Collected data:
BEGIN

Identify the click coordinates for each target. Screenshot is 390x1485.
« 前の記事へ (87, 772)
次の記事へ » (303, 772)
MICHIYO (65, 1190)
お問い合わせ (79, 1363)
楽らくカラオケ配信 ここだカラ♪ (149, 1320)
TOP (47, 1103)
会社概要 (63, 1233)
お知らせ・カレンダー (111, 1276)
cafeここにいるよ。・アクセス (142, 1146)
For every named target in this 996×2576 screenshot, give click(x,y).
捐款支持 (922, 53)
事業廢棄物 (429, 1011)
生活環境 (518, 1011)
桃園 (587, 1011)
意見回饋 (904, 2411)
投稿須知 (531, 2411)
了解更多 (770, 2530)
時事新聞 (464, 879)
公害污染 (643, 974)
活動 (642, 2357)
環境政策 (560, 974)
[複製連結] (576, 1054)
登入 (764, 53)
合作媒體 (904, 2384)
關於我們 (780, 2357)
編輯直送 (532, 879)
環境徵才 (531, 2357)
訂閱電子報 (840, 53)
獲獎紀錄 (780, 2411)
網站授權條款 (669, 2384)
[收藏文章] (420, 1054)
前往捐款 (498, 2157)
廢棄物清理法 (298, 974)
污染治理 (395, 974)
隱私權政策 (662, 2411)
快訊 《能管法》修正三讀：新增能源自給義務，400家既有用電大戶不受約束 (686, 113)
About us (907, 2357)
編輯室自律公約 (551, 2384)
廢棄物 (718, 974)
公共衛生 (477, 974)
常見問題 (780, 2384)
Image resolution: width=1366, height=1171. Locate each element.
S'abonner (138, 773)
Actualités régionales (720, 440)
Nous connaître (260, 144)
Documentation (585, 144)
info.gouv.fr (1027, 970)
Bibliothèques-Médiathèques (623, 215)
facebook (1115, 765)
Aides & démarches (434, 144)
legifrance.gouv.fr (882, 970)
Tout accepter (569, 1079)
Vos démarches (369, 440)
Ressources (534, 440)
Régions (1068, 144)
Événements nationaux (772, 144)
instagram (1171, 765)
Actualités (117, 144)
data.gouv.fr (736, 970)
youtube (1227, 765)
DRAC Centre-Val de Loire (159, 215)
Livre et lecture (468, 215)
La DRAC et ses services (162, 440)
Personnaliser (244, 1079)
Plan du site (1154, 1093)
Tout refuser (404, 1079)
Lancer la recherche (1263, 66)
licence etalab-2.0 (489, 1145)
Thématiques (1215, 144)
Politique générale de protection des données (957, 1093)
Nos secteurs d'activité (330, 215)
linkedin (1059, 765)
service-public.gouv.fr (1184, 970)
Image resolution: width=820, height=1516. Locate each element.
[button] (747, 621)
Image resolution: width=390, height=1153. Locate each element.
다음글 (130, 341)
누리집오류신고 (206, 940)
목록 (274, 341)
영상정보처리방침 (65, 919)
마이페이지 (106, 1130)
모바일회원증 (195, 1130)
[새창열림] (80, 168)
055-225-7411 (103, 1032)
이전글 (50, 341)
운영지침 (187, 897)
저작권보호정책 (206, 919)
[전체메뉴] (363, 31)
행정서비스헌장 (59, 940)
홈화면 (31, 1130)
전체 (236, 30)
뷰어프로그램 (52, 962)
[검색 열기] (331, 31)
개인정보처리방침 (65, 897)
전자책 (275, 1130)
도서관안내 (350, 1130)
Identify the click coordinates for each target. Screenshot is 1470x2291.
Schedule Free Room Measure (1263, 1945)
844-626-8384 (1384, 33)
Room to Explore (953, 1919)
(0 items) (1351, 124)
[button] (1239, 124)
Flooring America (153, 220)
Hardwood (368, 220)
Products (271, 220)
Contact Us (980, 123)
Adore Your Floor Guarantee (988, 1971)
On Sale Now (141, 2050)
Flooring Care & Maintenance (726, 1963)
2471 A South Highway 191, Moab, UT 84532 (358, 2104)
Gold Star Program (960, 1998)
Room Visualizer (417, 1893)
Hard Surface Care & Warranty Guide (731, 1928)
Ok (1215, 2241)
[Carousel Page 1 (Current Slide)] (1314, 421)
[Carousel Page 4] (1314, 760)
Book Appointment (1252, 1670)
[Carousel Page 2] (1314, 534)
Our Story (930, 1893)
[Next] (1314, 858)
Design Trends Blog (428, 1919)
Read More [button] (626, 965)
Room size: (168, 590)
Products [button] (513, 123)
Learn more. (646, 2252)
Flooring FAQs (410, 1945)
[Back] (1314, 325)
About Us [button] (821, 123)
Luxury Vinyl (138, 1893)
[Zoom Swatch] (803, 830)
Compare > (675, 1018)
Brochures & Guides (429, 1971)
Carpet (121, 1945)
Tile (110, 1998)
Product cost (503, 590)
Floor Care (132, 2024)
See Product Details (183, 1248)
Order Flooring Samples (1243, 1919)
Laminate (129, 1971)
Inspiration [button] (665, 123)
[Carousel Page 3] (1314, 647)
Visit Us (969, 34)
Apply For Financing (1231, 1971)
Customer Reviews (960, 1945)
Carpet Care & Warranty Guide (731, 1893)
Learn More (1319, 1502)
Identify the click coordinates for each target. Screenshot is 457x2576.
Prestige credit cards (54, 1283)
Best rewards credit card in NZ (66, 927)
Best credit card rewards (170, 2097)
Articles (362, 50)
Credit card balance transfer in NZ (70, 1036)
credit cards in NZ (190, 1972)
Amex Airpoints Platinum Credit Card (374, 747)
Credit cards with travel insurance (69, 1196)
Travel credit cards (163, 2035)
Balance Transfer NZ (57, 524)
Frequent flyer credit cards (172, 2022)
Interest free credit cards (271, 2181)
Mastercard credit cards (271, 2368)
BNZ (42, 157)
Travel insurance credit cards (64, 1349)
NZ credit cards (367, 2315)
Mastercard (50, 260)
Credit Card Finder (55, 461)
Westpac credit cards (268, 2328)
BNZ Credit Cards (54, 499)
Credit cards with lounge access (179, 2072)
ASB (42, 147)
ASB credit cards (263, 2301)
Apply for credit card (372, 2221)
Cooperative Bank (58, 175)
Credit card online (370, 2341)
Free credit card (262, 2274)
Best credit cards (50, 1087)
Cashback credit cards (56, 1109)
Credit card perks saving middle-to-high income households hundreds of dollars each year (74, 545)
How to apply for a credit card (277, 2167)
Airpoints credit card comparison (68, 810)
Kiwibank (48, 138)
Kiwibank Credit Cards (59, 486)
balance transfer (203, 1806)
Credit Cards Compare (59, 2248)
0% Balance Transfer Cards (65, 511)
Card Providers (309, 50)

END

Return exactly the lines from the beginning of the data above through the one containing "About us (907, 2357)", please. Include both end lines and add nothing else.

Result below —
Identify the click coordinates for each target. Screenshot is 390x1485.
« 前の記事へ (87, 772)
次の記事へ » (303, 772)
MICHIYO (65, 1190)
お問い合わせ (79, 1363)
楽らくカラオケ配信 ここだカラ♪ (149, 1320)
TOP (47, 1103)
会社概要 (63, 1233)
お知らせ・カレンダー (111, 1276)
cafeここにいるよ。・アクセス (142, 1146)
For every named target in this 996×2576 screenshot, give click(x,y).
捐款支持 (922, 53)
事業廢棄物 (429, 1011)
生活環境 (518, 1011)
桃園 (587, 1011)
意見回饋 (904, 2411)
投稿須知 (531, 2411)
了解更多 (770, 2530)
時事新聞 (464, 879)
公害污染 (643, 974)
活動 (642, 2357)
環境政策 (560, 974)
[複製連結] (576, 1054)
登入 (764, 53)
合作媒體 (904, 2384)
關於我們 (780, 2357)
編輯直送 (532, 879)
環境徵才 (531, 2357)
訂閱電子報 (840, 53)
獲獎紀錄 (780, 2411)
網站授權條款 (669, 2384)
[收藏文章] (420, 1054)
前往捐款 (498, 2157)
廢棄物清理法 (298, 974)
污染治理 (395, 974)
隱私權政策 (662, 2411)
快訊 《能管法》修正三讀：新增能源自給義務，400家既有用電大戶不受約束 (686, 113)
About us (907, 2357)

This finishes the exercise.